SOURCE DOCUMENT:
--------------------

Reasoning over Scientific Plots

What is PlotQA?

PlotQA is a VQA dataset with 28.9 million question-answer pairs grounded over 224,377 plots on data from real-world sources and questions based on crowd-sourced question templates.

Why PlotQA?

Existing synthetic datasets (FigureQA, DVQA) for reasoning over plots do not contain variability in data labels, real-valued data, or complex reasoning questions. Consequently, proposed models for these datasets do not fully address the challenge of reasoning over plots. In particular, they assume that the answer comes either from a small fixed size vocabulary or from a bounding box within the image. However, in practice this is an unrealistic assumption because many questions require reasoning and thus have real valued answers which appear neither in a small fixed size vocabulary nor in the image. In this work, we aim to bridge this gap between existing datasets and real world plots by introducing PlotQA. Further, 80.76% of the out-of-vocabulary (OOV) questions in PlotQA have answers that are not in a fixed vocabulary. PlotQA paper (WACV 2020)

Getting Started

Download the dataset of 28.9 million question-answer pairs grounded over 224,377 plots.

PlotQA Pipeline

Our proposed pipeline (VOES) consists of various subtasks: (i) detect all the elements in the plot (bars, legend names, tick labels, etc), (ii) reads the values of these elements, (iii) establish relationship between the plot elements, and (iv) reason over this structured data.

--------------------

DATA LINES:
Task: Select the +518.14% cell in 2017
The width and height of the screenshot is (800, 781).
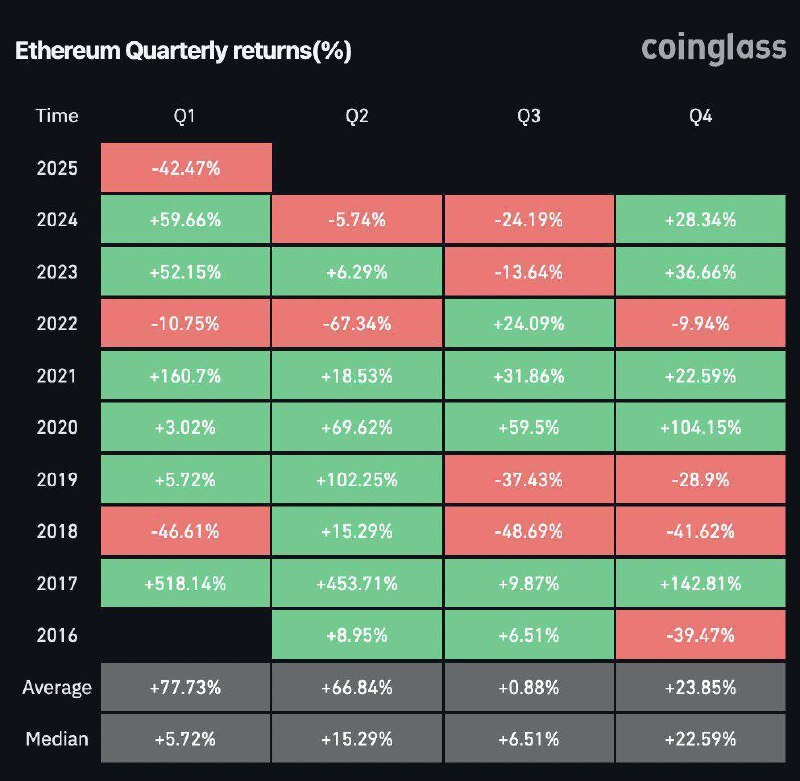Action: [x=186, y=584]
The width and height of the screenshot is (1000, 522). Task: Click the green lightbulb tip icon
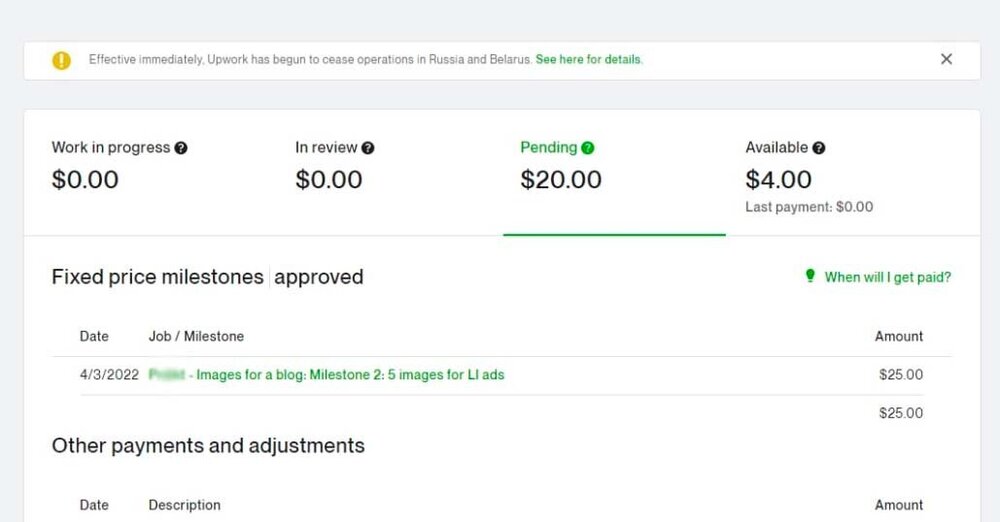coord(810,276)
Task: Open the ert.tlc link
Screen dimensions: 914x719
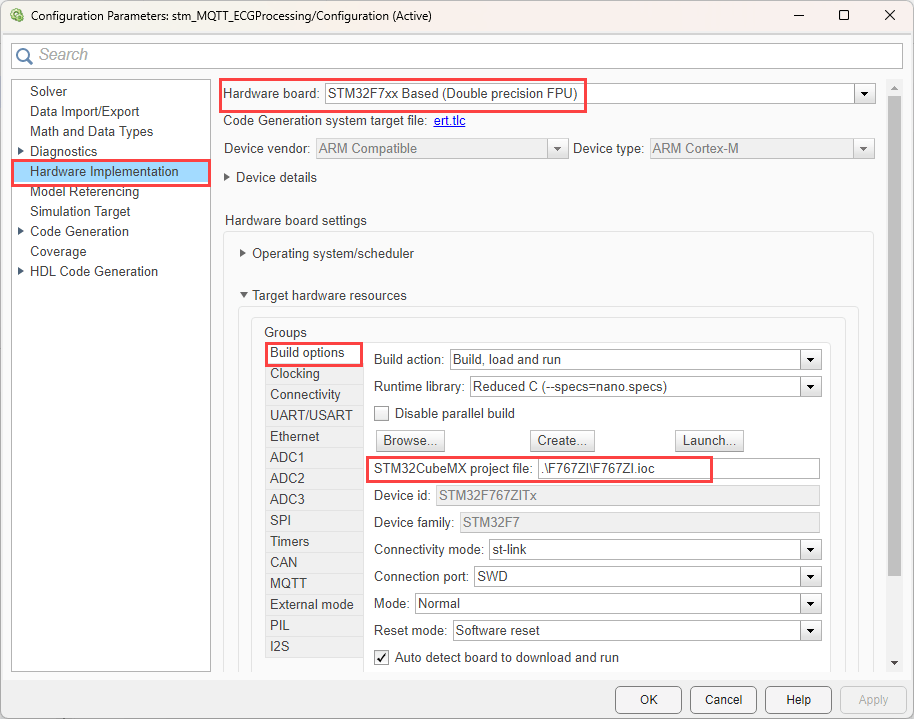Action: [449, 121]
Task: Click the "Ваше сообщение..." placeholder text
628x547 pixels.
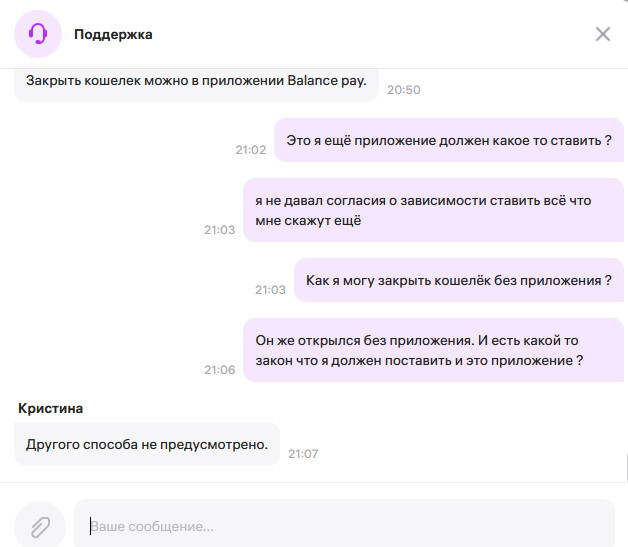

--------------------

TASK INSTRUCTIONS:
1. According to the PlotQA page above, why is it unrealistic to assume that the answer comes from a small fixed-size vocabulary or from a bounding box within the image? Answer in one to three sentences.
2. Reproduce the passage of the PlotQA page starting at "What is PlotQA?" and ending at "Why PlotQA?".

THE RESPONSES:
1. The assumption is unrealistic because many questions require reasoning. Their answers are real-valued numbers that appear neither in a small fixed-size vocabulary nor in the image.

2.
What is PlotQA?

PlotQA is a VQA dataset with 28.9 million question-answer pairs grounded over 224,377 plots on data from real-world sources and questions based on crowd-sourced question templates.

Why PlotQA?